## Direction
Output the material as a JSON list of strings, one string per line, skipping blank lines.

Records excerpted from a collection:
..........
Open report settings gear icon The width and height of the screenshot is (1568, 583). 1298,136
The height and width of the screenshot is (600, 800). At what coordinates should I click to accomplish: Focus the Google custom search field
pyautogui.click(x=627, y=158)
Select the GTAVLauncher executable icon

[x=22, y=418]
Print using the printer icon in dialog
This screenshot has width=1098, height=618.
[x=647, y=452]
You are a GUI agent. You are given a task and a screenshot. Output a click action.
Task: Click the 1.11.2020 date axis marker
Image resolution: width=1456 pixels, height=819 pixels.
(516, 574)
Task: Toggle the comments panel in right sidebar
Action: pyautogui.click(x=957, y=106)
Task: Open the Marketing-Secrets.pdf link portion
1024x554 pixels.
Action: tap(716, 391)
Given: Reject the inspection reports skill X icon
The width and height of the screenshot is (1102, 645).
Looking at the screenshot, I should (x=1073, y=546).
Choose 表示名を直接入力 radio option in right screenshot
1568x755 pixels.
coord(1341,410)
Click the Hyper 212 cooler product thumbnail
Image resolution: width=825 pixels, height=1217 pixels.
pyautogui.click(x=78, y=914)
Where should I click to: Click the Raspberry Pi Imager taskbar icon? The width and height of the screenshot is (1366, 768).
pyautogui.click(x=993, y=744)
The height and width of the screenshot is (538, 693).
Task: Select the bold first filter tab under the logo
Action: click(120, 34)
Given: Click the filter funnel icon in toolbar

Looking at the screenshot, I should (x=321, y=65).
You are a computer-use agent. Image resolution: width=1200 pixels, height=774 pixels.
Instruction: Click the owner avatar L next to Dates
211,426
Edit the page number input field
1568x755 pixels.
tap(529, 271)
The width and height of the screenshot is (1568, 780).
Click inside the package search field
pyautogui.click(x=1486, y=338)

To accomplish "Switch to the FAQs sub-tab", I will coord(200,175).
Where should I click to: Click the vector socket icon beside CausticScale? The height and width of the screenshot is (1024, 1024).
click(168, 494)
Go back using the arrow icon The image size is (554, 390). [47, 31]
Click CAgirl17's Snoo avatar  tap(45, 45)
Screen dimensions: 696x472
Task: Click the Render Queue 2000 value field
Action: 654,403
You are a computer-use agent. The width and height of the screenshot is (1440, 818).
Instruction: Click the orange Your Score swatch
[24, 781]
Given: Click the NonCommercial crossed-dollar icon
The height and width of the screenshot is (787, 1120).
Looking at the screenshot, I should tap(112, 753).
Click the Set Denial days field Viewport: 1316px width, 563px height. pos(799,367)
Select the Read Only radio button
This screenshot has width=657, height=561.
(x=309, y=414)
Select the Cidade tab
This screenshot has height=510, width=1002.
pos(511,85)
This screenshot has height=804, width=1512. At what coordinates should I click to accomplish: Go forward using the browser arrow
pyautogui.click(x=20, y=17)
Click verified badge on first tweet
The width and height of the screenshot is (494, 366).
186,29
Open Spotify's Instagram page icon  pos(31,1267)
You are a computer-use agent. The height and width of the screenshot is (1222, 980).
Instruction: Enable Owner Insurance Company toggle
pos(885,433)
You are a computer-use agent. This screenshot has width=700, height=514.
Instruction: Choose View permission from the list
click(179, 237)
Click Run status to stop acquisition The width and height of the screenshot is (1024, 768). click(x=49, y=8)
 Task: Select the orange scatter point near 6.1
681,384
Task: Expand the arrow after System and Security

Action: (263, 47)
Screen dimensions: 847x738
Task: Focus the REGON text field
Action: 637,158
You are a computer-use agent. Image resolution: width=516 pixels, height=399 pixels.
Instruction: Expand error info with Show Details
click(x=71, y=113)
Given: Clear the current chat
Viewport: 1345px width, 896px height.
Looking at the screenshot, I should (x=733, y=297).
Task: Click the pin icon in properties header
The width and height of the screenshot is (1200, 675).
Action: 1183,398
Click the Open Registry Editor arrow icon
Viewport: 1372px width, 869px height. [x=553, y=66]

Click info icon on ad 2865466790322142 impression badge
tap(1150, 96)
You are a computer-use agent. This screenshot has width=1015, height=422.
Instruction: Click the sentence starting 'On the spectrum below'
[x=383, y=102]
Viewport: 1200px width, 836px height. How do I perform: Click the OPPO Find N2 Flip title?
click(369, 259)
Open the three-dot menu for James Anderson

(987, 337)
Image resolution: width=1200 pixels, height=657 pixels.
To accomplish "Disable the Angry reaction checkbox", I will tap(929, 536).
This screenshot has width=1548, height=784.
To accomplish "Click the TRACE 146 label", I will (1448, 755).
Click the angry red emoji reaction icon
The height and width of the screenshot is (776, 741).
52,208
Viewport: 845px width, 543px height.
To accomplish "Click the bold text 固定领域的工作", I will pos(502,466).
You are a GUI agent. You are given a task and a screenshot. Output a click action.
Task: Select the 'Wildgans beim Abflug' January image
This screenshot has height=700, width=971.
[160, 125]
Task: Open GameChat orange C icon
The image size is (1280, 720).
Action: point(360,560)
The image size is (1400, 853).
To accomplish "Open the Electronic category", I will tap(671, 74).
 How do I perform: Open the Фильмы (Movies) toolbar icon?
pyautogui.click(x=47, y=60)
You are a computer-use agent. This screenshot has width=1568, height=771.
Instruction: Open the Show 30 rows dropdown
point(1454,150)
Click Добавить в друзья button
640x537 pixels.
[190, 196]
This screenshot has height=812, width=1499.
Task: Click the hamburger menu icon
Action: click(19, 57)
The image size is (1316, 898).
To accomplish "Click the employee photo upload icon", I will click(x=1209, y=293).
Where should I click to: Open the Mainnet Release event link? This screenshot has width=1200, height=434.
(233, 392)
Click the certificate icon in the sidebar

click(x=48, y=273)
..........
## The output
[
  "Open report settings gear icon The width and height of the screenshot is (1568, 583). 1298,136",
  "The height and width of the screenshot is (600, 800). At what coordinates should I click to accomplish: Focus the Google custom search field",
  "pyautogui.click(x=627, y=158)",
  "Select the GTAVLauncher executable icon",
  "[x=22, y=418]",
  "Print using the printer icon in dialog",
  "This screenshot has width=1098, height=618.",
  "[x=647, y=452]",
  "You are a GUI agent. You are given a task and a screenshot. Output a click action.",
  "Task: Click the 1.11.2020 date axis marker",
  "Image resolution: width=1456 pixels, height=819 pixels.",
  "(516, 574)",
  "Task: Toggle the comments panel in right sidebar",
  "Action: pyautogui.click(x=957, y=106)",
  "Task: Open the Marketing-Secrets.pdf link portion",
  "1024x554 pixels.",
  "Action: tap(716, 391)",
  "Given: Reject the inspection reports skill X icon",
  "The width and height of the screenshot is (1102, 645).",
  "Looking at the screenshot, I should (x=1073, y=546).",
  "Choose 表示名を直接入力 radio option in right screenshot",
  "1568x755 pixels.",
  "coord(1341,410)",
  "Click the Hyper 212 cooler product thumbnail",
  "Image resolution: width=825 pixels, height=1217 pixels.",
  "pyautogui.click(x=78, y=914)",
  "Where should I click to: Click the Raspberry Pi Imager taskbar icon? The width and height of the screenshot is (1366, 768).",
  "pyautogui.click(x=993, y=744)",
  "The height and width of the screenshot is (538, 693).",
  "Task: Select the bold first filter tab under the logo",
  "Action: click(120, 34)",
  "Given: Click the filter funnel icon in toolbar",
  "Looking at the screenshot, I should (x=321, y=65).",
  "You are a computer-use agent. Image resolution: width=1200 pixels, height=774 pixels.",
  "Instruction: Click the owner avatar L next to Dates",
  "211,426",
  "Edit the page number input field",
  "1568x755 pixels.",
  "tap(529, 271)",
  "The width and height of the screenshot is (1568, 780).",
  "Click inside the package search field",
  "pyautogui.click(x=1486, y=338)",
  "To accomplish \"Switch to the FAQs sub-tab\", I will coord(200,175).",
  "Where should I click to: Click the vector socket icon beside CausticScale? The height and width of the screenshot is (1024, 1024).",
  "click(168, 494)",
  "Go back using the arrow icon The image size is (554, 390). [47, 31]",
  "Click CAgirl17's Snoo avatar  tap(45, 45)",
  "Screen dimensions: 696x472",
  "Task: Click the Render Queue 2000 value field",
  "Action: 654,403",
  "You are a computer-use agent. The width and height of the screenshot is (1440, 818).",
  "Instruction: Click the orange Your Score swatch",
  "[24, 781]",
  "Given: Click the NonCommercial crossed-dollar icon",
  "The height and width of the screenshot is (787, 1120).",
  "Looking at the screenshot, I should tap(112, 753).",
  "Click the Set Denial days field Viewport: 1316px width, 563px height. pos(799,367)",
  "Select the Read Only radio button",
  "This screenshot has width=657, height=561.",
  "(x=309, y=414)",
  "Select the Cidade tab",
  "This screenshot has height=510, width=1002.",
  "pos(511,85)",
  "This screenshot has height=804, width=1512. At what coordinates should I click to accomplish: Go forward using the browser arrow",
  "pyautogui.click(x=20, y=17)",
  "Click verified badge on first tweet",
  "The width and height of the screenshot is (494, 366).",
  "186,29",
  "Open Spotify's Instagram page icon  pos(31,1267)",
  "You are a computer-use agent. The height and width of the screenshot is (1222, 980).",
  "Instruction: Enable Owner Insurance Company toggle",
  "pos(885,433)",
  "You are a computer-use agent. This screenshot has width=700, height=514.",
  "Instruction: Choose View permission from the list",
  "click(179, 237)",
  "Click Run status to stop acquisition The width and height of the screenshot is (1024, 768). click(x=49, y=8)",
  " Task: Select the orange scatter point near 6.1",
  "681,384",
  "Task: Expand the arrow after System and Security",
  "Action: (263, 47)",
  "Screen dimensions: 847x738",
  "Task: Focus the REGON text field",
  "Action: 637,158",
  "You are a computer-use agent. Image resolution: width=516 pixels, height=399 pixels.",
  "Instruction: Expand error info with Show Details",
  "click(x=71, y=113)",
  "Given: Clear the current chat",
  "Viewport: 1345px width, 896px height.",
  "Looking at the screenshot, I should (x=733, y=297).",
  "Task: Click the pin icon in properties header",
  "The width and height of the screenshot is (1200, 675).",
  "Action: 1183,398",
  "Click the Open Registry Editor arrow icon",
  "Viewport: 1372px width, 869px height. [x=553, y=66]",
  "Click info icon on ad 2865466790322142 impression badge",
  "tap(1150, 96)",
  "You are a computer-use agent. This screenshot has width=1015, height=422.",
  "Instruction: Click the sentence starting 'On the spectrum below'",
  "[x=383, y=102]",
  "Viewport: 1200px width, 836px height. How do I perform: Click the OPPO Find N2 Flip title?",
  "click(369, 259)",
  "Open the three-dot menu for James Anderson",
  "(987, 337)",
  "Image resolution: width=1200 pixels, height=657 pixels.",
  "To accomplish \"Disable the Angry reaction checkbox\", I will tap(929, 536).",
  "This screenshot has width=1548, height=784.",
  "To accomplish \"Click the TRACE 146 label\", I will (1448, 755).",
  "Click the angry red emoji reaction icon",
  "The height and width of the screenshot is (776, 741).",
  "52,208",
  "Viewport: 845px width, 543px height.",
  "To accomplish \"Click the bold text 固定领域的工作\", I will pos(502,466).",
  "You are a GUI agent. You are given a task and a screenshot. Output a click action.",
  "Task: Select the 'Wildgans beim Abflug' January image",
  "This screenshot has height=700, width=971.",
  "[160, 125]",
  "Task: Open GameChat orange C icon",
  "The image size is (1280, 720).",
  "Action: point(360,560)",
  "The image size is (1400, 853).",
  "To accomplish \"Open the Electronic category\", I will tap(671, 74).",
  " How do I perform: Open the Фильмы (Movies) toolbar icon?",
  "pyautogui.click(x=47, y=60)",
  "You are a computer-use agent. This screenshot has width=1568, height=771.",
  "Instruction: Open the Show 30 rows dropdown",
  "point(1454,150)",
  "Click Добавить в друзья button",
  "640x537 pixels.",
  "[190, 196]",
  "This screenshot has height=812, width=1499.",
  "Task: Click the hamburger menu icon",
  "Action: click(19, 57)",
  "The image size is (1316, 898).",
  "To accomplish \"Click the employee photo upload icon\", I will click(x=1209, y=293).",
  "Where should I click to: Open the Mainnet Release event link? This screenshot has width=1200, height=434.",
  "(233, 392)",
  "Click the certificate icon in the sidebar",
  "click(x=48, y=273)"
]